_Compiti da svolgere_:
1. Elenca le incarnazioni cinematografiche del vampiro nominate nella recensione di Renfield.
2. Prosegui la recensione di Renfield a partire dalla sua ultima frase.

_Testo della pagina_:
==========

La recensione di Renfield, il monster movie targato Universal con Nicolas Cage nei panni di Dracula. Dal 25 maggio nelle sale.

Non è facile reinventare il mito senza cadere nel tranello di decostruirlo a tal punto da svuotarlo completamente di significato; un rischio che oggi corrono molti archetipi della pop culture, rimaneggiati (con scarsa cura) nel tritacarne mainstream del cinema contemporaneo. E ad essere colpiti da questo fenomeno sociologico sono, soprattutto, i personaggi che hanno valicato i confini dello spazio e del tempo, migrando dalla fine del secolo breve (e non solo) fino ai giorni nostri perché incarnazioni di messaggi subliminali più profondi e radicati nella psiche umana. Ne sono un perfetto esempio i mostri dell’immaginario collettivo, figure inquietanti che popolano il sonno (della ragione) e gli incubi perturbanti degli ignari spettatori. Ma i protagonisti di un ricco filone dei film dell’orrore (i monster movie) hanno sempre incarnato altro, configurandosi come allegorie complesse di malesseri e disagi ben più profondi che si annidano nelle inconfessabili pieghe dell’animo umano.

Il vampiro, ad esempio, oltre a rappresentare dal punto di vista letterario determinati luoghi comuni e stereotipi della società vittoriana britannica, ha rappresentato in un secondo tempo innumerevoli incarnazioni cinematografiche: dal mostro straniero assetato di sangue passando per l’affascinante nobile e, infine, il tormentato dandy romantico; Dracula e i suoi figli hanno cambiato pelle innumerevoli volte, attraversando indenni gli oceani del tempo e permettendo così al loro mito di sedimentare, silenziosamente, nella memoria del grande pubblico. La figura del vampiro ha avuto anche un ritorno ciclico nella storia della settima arte, nella speranza di poter aggiungere sempre qualche nuovo tassello alla sua narrazione interna: quando c’è qualcosa da dire, un messaggio da veicolare in tempi di crisi, ecco che il nobile non-morto ritorna sbucando dal buio, portatore sano dei suoi contraddittori orrori. Il rischio di svalutarne la figura, depauperandola a tal punto da trasformarla in un vuoto involucro sterile (e manieristico) è all’ordine del giorno; ma Chris McKay (La guerra di domani) ha messo a segno un interessante colpo con la sua horror comedy Renfield, nelle sale dal 25 maggio e, già nel titolo, chiaramente schierata dalla parte di un personaggio “minore”.

==========

_Dati forniti_:
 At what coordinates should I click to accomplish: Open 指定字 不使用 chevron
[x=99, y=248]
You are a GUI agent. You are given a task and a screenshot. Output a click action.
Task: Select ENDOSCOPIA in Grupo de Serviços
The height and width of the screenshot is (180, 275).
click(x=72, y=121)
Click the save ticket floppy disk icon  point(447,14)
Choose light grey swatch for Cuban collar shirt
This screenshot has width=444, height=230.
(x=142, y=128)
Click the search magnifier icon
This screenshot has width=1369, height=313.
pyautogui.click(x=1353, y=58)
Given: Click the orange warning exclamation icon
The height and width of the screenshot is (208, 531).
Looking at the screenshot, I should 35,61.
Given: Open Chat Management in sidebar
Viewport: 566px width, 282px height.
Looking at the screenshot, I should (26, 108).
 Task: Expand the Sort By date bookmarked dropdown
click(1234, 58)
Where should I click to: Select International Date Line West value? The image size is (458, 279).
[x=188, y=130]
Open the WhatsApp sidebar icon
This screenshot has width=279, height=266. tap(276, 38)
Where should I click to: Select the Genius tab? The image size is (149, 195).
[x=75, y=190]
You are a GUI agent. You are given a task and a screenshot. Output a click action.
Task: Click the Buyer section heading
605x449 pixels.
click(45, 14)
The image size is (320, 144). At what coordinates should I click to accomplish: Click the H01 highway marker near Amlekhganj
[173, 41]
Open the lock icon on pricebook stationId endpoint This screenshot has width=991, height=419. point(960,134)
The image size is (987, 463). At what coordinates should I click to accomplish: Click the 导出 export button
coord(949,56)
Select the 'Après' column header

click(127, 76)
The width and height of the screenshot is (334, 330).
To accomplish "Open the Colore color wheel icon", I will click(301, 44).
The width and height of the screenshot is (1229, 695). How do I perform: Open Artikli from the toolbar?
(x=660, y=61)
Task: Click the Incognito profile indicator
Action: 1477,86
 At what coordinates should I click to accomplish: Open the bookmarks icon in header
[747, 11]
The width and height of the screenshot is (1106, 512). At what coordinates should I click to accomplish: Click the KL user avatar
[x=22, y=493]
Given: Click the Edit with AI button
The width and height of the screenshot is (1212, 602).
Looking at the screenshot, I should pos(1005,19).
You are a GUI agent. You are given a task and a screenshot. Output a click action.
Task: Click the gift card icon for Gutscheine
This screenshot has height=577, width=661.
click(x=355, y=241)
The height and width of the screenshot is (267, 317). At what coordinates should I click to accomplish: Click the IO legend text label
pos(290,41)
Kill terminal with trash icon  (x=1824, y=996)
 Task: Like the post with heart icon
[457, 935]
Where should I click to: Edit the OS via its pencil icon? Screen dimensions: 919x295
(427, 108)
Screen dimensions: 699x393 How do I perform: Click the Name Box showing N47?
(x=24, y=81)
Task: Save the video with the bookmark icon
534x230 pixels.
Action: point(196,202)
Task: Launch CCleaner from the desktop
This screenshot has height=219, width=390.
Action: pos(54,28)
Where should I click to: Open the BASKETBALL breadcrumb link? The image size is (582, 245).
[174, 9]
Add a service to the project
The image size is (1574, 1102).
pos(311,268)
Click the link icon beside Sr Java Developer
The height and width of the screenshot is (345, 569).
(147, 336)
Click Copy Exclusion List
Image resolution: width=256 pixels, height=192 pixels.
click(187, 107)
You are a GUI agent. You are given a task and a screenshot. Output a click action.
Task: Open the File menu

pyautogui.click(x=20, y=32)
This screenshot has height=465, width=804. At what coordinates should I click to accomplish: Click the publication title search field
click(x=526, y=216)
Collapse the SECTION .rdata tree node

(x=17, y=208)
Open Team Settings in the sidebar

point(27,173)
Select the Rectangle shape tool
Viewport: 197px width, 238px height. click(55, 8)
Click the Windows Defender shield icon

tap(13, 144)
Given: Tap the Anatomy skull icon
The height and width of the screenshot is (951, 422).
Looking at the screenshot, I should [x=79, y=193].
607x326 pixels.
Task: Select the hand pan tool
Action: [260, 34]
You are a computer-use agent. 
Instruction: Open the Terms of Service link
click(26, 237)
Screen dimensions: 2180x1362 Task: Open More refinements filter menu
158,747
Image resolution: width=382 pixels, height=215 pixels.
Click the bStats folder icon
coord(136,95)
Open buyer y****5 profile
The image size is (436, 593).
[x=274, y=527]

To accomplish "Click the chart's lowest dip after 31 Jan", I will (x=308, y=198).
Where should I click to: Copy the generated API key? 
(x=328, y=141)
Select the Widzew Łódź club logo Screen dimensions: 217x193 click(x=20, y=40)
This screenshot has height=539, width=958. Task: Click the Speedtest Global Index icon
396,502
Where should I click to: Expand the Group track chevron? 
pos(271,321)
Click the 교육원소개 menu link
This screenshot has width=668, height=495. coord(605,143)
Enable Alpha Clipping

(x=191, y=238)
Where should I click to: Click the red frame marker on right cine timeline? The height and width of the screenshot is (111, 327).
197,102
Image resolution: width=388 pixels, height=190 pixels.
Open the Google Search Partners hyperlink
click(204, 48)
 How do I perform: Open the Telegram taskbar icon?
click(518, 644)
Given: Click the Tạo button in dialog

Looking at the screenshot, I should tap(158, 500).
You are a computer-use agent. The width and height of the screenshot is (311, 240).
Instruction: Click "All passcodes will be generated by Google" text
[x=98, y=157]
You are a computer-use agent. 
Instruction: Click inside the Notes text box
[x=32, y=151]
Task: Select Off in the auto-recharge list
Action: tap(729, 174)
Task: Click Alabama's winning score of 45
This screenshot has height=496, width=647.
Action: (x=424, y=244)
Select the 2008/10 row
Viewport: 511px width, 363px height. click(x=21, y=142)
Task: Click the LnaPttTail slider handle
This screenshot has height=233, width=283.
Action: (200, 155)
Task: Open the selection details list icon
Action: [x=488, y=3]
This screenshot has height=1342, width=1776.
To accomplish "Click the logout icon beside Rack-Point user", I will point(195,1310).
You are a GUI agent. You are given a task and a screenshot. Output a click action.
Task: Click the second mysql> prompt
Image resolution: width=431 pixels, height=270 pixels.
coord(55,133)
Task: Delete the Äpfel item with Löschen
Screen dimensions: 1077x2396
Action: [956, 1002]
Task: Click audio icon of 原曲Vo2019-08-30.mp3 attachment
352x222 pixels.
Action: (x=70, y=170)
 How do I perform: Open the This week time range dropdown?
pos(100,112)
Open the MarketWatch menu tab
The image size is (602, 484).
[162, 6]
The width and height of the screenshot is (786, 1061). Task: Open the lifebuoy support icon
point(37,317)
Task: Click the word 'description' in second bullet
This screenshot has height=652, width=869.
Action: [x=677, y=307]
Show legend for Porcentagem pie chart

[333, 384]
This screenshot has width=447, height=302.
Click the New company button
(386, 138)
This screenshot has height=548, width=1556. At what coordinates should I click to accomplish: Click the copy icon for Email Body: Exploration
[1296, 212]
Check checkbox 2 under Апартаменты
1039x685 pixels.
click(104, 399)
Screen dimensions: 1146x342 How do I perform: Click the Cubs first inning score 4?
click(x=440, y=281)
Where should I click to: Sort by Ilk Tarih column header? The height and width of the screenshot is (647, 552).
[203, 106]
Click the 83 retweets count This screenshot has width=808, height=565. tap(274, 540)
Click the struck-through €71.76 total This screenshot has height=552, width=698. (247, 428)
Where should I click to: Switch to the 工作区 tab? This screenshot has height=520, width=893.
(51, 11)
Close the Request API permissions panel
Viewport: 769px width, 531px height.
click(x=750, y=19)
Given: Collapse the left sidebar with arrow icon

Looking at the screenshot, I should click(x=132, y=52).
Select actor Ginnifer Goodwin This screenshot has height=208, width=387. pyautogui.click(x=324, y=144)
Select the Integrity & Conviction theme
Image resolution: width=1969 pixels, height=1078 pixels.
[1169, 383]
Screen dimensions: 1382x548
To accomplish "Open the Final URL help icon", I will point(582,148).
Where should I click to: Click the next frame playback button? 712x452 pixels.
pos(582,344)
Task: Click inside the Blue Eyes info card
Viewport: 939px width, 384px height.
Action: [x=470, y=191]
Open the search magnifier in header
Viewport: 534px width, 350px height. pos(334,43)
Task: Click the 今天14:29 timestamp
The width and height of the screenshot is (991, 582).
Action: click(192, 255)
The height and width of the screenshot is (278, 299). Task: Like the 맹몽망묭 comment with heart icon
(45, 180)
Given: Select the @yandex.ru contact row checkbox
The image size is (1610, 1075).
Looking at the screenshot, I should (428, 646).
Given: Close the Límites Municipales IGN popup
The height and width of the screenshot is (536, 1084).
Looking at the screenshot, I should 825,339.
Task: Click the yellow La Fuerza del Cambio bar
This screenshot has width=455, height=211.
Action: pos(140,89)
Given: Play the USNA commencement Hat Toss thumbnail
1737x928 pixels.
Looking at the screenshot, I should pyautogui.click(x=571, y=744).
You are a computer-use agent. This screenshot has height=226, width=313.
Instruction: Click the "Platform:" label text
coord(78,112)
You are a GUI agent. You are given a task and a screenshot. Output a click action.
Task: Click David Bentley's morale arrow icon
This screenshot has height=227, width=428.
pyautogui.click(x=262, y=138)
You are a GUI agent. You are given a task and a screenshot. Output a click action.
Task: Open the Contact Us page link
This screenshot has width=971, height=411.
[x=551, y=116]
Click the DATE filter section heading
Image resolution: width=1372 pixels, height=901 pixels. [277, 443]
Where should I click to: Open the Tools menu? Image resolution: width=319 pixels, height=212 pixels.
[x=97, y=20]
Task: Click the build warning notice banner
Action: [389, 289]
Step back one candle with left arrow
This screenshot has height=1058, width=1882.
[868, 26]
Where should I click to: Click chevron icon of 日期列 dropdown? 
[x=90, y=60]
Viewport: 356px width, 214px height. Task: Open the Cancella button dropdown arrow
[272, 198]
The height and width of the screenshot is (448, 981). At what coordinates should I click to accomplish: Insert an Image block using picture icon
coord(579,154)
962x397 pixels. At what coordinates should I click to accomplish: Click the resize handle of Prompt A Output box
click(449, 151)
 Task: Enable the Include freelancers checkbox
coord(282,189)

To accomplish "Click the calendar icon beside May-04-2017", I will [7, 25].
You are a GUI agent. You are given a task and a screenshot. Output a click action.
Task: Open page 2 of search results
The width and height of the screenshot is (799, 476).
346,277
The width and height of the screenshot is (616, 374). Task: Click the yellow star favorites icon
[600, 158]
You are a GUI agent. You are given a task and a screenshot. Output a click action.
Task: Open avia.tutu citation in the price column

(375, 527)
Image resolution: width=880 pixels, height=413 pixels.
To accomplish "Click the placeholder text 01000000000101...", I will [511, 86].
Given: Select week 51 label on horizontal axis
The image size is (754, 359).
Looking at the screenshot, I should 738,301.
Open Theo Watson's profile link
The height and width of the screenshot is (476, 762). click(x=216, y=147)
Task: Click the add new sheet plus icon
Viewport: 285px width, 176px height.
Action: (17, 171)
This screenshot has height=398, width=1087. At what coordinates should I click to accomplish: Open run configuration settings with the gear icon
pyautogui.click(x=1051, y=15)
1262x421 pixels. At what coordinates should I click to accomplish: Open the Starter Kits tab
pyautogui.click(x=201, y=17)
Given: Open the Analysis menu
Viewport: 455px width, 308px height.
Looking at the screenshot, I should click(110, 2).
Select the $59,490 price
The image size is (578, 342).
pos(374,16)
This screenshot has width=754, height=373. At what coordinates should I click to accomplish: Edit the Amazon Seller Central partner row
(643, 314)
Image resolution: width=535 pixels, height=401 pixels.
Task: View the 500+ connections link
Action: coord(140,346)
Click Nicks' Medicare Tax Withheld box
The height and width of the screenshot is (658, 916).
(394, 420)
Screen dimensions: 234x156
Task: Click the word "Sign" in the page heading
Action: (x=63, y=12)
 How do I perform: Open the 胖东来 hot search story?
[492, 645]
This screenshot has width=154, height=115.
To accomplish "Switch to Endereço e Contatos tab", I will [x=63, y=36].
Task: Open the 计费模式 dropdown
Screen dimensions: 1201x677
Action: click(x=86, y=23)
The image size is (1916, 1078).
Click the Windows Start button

==========

_Risposte ai compiti_:
1.
- il mostro straniero assetato di sangue
- l'affascinante nobile
- il tormentato dandy romantico

2.
Perché Robert Montague Renfield, nel Dracula di Bram Stoker, è sì un personaggio fondamentale ma, al contempo, marginale nell’economia del racconto, motore immobile dell’azione drammatica e testimone (pazzo) degli eventi narrati. Nel film di McKay, invece, Renfield diventa la voce narrante della vicenda fornendo la sua versione della storia: nessuna traccia di pazzia, un aggiornamento anche estetico (e tematico) che lo traghetta nella moderna New Orleans e un rapporto tossico da troncare con il suo padrone, il conte Dracula. Il nuovo famiglio è comunque costretto a procurare vittime fresche al suo padrone ed a eseguire ogni suo ordine, per quanto spregevole. Ma ora, dopo secoli di servitù, il giovane uomo è pronto a scoprire se c’è una vita al di fuori dell’ombra del Principe delle Tenebre… ma porre fine a quella co-dipendenza sembra quasi un’impresa impossibile.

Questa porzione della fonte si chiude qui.